Coming back to the general (not-only-HA) situation, not having it in the
preconditions means that users cannot yet select the force (or
skip-config-check) checkbox from the UI, which is also rather bad.
There, we could consider doing it with one API call per node I suppose
(do it for the target upon selection change).

Or maybe we want to flip it around? Proactively do parsing of configs
from other nodes and broadcast the information which configs could and
couldn't be parsed to other nodes? Only needs to be updated when configs
change and might be relatively cheap.

Does anybody have opinions about that last idea?

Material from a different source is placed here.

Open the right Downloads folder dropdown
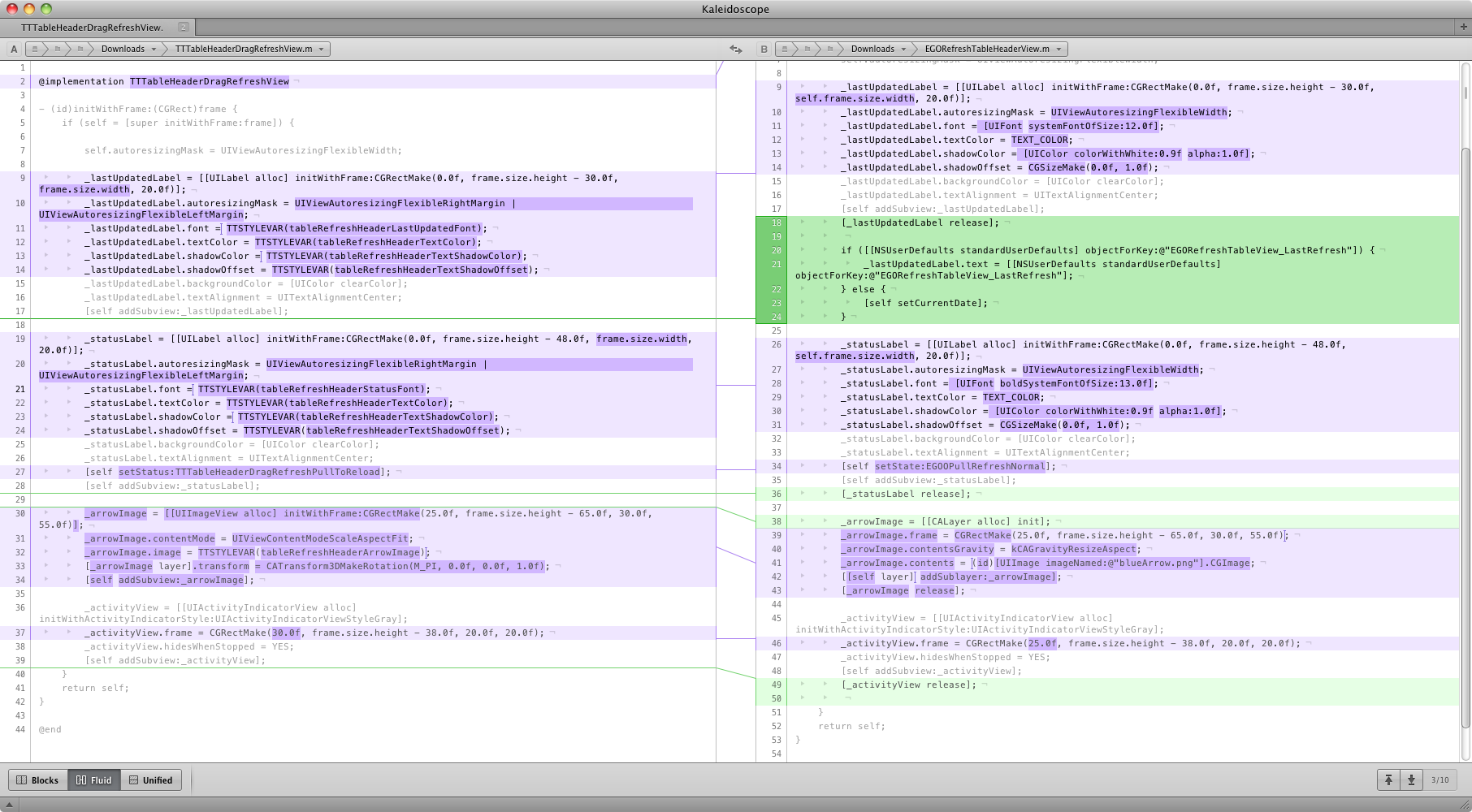coord(877,49)
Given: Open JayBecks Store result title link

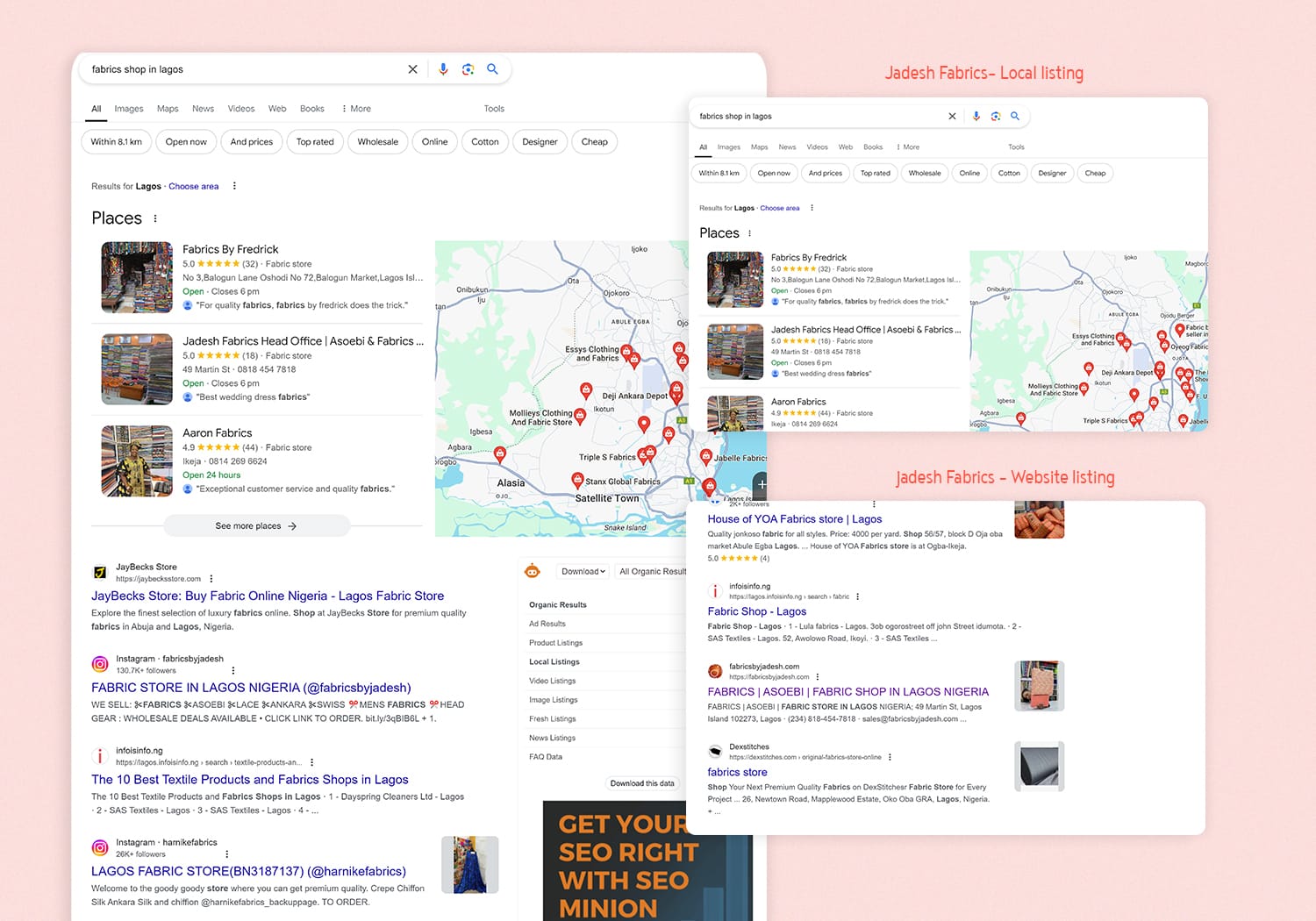Looking at the screenshot, I should [268, 596].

>>                  optional => 1,
>>              },
>>              migration_type => {
>> diff --git a/src/PVE/QemuMigrate.pm b/src/PVE/QemuMigrate.pm
>> index f7ec3227..901fe96d 100644
>> --- a/src/PVE/QemuMigrate.pm
>> +++ b/src/PVE/QemuMigrate.pm
>> @@ -355,6 +355,33 @@ sub prepare {
>>          my $cmd = [@{ $self->{rem_ssh} }, '/bin/true'];
>>          eval { $self->cmd_quiet($cmd); };
>>          die "Can't connect to destination address using public key\n" if $@;
>> +
>> +        if (!$self->{opts}->{force}) {
>> +            # Fork a short-lived tunnel for checking the config. Later, the proper tunnel with SSH
>> +            # forwaring info is forked.
>> +            my $tunnel = $self->fork_tunnel();
>> +            # Compared to remote migration, which also does volume activation, this only strictly
>> +            # parses the config, so no large timeout is needed. Unfortunately, mtunnel did not
>> +            # indicate that a command is unknown, but not reply at all, so the timeout must be very
>> +            # low right now.
>> +            # FIXME PVE 10 - bump timeout, the trade-off between delaying backwards migration and
>> +            # giving config check more time should now be in favor of config checking
>> +            eval {
>> +                my $nodename = PVE::INotify::nodename();
>> +                PVE::Tunnel::write_tunnel($tunnel, 3, "config $vmid $nodename");
>> +            };
>> +            if (my $err = $@) {
>> +                chomp($err);
>> +                # if there is no reply, assume target did not know the command yet
>> +                if ($err =~ m/^no reply to command/) {
>> +                    $self->log('info', "skipping strict configuration check (target too old?)");
>> +                } else {
>> +                    die "$err - use --force to migrate regardless\n";
> 
> Though unlikely (I couldn't hit `systemctl stop sshd` on time on the
> target node with a few tries ^^), write_tunnel(...) might fail with $err
> that don't really explain why the migration failed. It might be better
> to filter here or explicitly prepend that the strict config check failed
> here and then add the full error message?

Good catch! Yes, I'll match that the error was actually the one for a
failed config check in v3.

[0]:
https://lore.proxmox.com/pve-devel/20260225143514.368884-1-d.kral@proxmox.com/